Tidak lepas dari itu tarikan politik yang kuat bukan sekedar
dari figurnya saja tetapi tidak lain pencalonannya yang diusung oleh berbagai
partai seperti Gerindra, PKS, Golkar, Hanura, PAN dan Nasdem ditambah 2 partai
pendukung yaitu Perindo dan PBB.
Jika dilihat praktek lapangannya untuk kekuatan ERAMAS ini barada
pada mesin partai karena di berbagai daerah sumatra utara partai pendukung
bekerja keras galang dukungan atau kampanya dor
to dor dan menyamakan presepsi untuk memanangkan Bakal Calon no urut 1.
Sebagai orang sumatra sudah pasti persepsinya mengarah pada
ERAMAS daripada Bacol (bakal calon) no urut 2 karena berbagai hal yang tidak
sinkron dengan persepsi masyarakat SUMUT.
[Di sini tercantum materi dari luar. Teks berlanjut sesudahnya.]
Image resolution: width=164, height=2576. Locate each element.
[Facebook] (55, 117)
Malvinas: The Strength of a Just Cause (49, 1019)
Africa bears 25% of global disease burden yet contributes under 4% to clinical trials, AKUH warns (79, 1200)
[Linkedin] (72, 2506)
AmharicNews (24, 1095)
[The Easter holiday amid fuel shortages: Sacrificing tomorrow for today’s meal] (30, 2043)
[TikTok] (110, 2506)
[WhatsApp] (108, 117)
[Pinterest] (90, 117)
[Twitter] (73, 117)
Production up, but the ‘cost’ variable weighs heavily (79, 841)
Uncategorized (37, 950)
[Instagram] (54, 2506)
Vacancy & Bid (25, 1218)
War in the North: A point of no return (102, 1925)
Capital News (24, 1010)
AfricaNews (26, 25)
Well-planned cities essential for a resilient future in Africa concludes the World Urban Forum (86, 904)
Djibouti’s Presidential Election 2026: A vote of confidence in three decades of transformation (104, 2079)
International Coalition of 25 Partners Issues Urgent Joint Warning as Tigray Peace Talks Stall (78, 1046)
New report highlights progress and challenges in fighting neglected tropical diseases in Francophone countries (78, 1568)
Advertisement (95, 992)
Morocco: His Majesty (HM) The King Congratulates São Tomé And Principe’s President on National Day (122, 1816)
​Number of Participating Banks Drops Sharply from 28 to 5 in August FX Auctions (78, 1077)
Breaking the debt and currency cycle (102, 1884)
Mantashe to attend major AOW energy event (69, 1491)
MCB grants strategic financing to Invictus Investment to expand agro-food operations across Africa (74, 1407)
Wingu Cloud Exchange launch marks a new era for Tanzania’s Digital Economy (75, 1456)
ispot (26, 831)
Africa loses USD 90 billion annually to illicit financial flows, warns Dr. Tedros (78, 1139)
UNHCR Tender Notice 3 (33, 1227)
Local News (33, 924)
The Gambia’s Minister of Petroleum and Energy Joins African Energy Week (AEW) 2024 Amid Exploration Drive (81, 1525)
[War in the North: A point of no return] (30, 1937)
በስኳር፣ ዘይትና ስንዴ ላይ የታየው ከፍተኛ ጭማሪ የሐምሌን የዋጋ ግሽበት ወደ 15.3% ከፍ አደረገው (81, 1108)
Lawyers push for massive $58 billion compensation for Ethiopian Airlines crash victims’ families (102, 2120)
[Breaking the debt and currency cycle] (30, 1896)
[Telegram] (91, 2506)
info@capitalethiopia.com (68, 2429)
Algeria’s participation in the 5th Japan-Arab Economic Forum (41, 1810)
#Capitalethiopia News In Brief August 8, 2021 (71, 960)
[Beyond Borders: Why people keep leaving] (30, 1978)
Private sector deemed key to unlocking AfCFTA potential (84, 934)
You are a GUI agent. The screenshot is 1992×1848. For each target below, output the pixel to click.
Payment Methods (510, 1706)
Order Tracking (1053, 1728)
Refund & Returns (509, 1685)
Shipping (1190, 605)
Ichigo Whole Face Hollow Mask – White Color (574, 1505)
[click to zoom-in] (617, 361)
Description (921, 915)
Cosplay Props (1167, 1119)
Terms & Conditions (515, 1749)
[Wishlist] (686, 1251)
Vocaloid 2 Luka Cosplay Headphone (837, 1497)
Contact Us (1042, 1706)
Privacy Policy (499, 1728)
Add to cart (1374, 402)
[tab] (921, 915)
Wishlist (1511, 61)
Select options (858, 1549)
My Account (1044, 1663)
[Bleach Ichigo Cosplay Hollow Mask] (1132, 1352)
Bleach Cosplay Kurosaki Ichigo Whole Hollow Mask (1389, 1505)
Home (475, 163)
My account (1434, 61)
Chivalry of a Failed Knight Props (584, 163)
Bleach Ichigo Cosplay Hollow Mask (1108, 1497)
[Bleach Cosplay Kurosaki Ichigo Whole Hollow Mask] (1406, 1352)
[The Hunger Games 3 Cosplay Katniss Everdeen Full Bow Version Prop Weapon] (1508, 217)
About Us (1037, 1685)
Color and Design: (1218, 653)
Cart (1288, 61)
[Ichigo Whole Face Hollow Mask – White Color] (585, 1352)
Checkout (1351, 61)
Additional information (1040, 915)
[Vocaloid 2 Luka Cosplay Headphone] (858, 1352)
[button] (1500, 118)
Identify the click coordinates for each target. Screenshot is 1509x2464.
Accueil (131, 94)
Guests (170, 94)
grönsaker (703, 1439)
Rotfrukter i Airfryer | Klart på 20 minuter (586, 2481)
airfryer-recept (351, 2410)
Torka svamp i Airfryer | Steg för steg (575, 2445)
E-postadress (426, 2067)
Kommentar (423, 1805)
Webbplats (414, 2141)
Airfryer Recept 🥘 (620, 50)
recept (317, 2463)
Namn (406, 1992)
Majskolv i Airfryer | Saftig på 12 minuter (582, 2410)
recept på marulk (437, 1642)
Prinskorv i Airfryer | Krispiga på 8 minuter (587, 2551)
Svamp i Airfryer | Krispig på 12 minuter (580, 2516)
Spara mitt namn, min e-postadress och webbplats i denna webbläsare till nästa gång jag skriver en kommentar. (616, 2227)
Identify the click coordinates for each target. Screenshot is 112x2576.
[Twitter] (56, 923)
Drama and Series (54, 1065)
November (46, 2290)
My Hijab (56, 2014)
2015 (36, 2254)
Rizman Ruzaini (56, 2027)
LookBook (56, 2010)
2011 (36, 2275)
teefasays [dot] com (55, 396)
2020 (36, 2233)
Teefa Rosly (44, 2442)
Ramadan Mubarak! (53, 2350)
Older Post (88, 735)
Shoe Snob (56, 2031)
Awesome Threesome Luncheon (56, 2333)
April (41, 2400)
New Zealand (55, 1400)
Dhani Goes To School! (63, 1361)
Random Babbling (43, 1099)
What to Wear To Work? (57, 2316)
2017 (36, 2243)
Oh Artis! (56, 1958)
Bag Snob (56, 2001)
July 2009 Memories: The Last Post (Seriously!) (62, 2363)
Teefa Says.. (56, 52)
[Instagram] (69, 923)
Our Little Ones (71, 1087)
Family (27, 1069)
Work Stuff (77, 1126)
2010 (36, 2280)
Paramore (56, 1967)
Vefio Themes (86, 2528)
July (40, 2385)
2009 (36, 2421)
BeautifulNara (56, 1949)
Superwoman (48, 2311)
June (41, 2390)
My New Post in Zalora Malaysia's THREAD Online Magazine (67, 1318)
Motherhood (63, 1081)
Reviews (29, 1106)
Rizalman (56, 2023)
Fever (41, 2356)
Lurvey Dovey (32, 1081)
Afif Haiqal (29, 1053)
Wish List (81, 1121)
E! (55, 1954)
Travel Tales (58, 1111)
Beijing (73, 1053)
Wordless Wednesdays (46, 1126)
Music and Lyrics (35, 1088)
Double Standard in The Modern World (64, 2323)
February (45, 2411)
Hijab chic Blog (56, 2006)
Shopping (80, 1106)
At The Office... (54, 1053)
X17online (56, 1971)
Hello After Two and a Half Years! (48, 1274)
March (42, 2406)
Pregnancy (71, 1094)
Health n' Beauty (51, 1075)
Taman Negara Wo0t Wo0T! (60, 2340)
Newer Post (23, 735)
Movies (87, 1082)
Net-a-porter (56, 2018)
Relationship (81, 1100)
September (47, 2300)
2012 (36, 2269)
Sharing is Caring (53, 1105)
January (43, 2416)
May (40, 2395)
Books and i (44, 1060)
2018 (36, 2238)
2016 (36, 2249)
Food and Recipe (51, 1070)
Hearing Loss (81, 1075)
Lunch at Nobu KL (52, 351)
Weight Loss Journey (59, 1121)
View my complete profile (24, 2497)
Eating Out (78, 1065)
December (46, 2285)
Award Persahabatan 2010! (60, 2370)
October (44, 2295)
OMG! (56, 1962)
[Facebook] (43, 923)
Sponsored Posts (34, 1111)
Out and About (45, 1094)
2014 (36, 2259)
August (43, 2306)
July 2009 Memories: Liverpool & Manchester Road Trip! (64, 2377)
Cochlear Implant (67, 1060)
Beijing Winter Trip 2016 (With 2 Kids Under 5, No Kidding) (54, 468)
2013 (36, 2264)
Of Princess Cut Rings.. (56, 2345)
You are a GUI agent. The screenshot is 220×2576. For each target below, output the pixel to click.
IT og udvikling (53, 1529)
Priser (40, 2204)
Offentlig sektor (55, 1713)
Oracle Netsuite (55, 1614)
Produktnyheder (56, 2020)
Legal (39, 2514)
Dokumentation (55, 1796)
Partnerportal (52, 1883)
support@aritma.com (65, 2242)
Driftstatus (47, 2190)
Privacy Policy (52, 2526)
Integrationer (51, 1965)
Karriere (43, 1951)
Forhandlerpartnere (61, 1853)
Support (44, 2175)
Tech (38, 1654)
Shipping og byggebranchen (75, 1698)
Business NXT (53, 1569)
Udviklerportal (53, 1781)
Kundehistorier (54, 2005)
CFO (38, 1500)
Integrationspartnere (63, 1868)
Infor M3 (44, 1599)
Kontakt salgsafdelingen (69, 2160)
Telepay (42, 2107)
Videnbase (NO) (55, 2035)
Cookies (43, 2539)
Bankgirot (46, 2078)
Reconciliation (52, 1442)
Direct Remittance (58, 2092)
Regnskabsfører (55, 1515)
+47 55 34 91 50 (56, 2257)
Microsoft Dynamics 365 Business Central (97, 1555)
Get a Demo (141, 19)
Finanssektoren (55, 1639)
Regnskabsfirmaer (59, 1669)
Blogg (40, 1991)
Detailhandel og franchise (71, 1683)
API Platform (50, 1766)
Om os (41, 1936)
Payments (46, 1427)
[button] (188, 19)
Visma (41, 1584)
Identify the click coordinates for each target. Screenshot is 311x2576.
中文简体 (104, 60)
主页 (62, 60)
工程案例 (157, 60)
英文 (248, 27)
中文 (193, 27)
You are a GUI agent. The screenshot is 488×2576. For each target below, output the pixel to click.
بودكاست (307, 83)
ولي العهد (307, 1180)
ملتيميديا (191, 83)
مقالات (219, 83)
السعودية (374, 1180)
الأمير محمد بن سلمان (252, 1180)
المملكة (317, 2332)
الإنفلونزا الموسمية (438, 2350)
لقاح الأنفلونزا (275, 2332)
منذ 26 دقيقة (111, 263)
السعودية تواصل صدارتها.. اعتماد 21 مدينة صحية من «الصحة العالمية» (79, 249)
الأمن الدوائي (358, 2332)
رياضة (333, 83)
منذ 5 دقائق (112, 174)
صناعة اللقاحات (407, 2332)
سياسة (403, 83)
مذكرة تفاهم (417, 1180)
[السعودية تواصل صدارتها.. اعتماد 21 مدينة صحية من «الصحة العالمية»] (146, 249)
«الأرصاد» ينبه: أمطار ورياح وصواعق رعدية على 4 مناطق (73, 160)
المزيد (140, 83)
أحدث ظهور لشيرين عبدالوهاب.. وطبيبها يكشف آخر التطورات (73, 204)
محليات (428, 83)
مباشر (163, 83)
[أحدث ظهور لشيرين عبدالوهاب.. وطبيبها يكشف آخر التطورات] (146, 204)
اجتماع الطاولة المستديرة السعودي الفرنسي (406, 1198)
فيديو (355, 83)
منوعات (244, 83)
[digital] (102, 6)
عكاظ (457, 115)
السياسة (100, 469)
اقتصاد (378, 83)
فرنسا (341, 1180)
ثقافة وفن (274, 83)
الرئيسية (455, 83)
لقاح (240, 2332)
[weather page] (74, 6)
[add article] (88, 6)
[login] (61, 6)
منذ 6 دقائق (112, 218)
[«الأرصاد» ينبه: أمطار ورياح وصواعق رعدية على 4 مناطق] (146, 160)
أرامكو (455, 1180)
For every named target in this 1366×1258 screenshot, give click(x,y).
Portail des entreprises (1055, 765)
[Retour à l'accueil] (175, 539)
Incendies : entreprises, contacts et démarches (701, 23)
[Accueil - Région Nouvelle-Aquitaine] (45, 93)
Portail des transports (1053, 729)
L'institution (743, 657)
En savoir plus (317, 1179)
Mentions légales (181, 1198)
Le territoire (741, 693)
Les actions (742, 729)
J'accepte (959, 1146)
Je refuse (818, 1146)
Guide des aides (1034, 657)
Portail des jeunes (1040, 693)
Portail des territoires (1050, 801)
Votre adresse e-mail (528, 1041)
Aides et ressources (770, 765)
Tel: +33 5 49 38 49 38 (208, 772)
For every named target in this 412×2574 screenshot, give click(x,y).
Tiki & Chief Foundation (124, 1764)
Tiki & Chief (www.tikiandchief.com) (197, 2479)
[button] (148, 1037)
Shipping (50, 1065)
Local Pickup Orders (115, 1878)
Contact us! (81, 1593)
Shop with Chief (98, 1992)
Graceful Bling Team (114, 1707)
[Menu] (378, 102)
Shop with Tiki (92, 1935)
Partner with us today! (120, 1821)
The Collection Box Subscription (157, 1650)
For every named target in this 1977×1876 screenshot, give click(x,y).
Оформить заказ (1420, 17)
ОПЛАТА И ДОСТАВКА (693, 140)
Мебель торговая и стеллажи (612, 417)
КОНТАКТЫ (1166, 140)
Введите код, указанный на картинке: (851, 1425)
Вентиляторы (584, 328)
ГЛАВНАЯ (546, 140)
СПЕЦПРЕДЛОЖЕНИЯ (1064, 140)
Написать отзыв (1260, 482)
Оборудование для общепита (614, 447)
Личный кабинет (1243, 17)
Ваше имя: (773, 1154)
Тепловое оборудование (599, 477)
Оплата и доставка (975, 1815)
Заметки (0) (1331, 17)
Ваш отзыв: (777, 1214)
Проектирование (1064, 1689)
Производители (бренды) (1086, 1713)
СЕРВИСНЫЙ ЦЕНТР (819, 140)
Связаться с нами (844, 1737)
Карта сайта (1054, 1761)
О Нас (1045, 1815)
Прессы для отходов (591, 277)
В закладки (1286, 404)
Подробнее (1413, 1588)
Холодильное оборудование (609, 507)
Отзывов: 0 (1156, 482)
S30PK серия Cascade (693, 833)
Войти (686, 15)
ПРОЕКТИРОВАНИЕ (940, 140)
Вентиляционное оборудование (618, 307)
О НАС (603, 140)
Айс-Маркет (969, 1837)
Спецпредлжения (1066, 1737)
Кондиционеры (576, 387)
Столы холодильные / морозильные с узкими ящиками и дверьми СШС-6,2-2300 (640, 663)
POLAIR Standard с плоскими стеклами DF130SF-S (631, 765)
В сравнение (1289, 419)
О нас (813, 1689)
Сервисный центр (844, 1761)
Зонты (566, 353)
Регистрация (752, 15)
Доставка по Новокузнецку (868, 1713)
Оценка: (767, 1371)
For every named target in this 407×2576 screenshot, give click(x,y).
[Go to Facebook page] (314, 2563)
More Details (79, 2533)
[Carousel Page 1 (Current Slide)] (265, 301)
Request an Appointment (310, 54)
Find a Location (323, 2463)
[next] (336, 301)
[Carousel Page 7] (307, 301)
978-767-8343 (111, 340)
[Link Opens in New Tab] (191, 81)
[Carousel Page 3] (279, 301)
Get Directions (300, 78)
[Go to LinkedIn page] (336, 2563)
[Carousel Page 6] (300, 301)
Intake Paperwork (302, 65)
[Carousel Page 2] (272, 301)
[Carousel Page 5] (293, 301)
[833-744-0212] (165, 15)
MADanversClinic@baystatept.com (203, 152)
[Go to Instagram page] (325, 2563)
Mari kita bahas Bacol no 2 yang hasil quick count (Hitung Cepat) kalah telak dengan Bacol no. urut 1.
Bagaimana dengan presentase Figur penantang Djarot Saiful
Hidayat dan Wakilnya Sihar Sitortus?
Djarot saiful kelahiran Gorontalo merupakan orang yang
berpengalaman di bidang pemerintahan pada tahun 20014-2019 ia berhasil menjadi
anggota DPR RI dengan perolehan 69.053 suara untuk pemilihan jawa Timur VI .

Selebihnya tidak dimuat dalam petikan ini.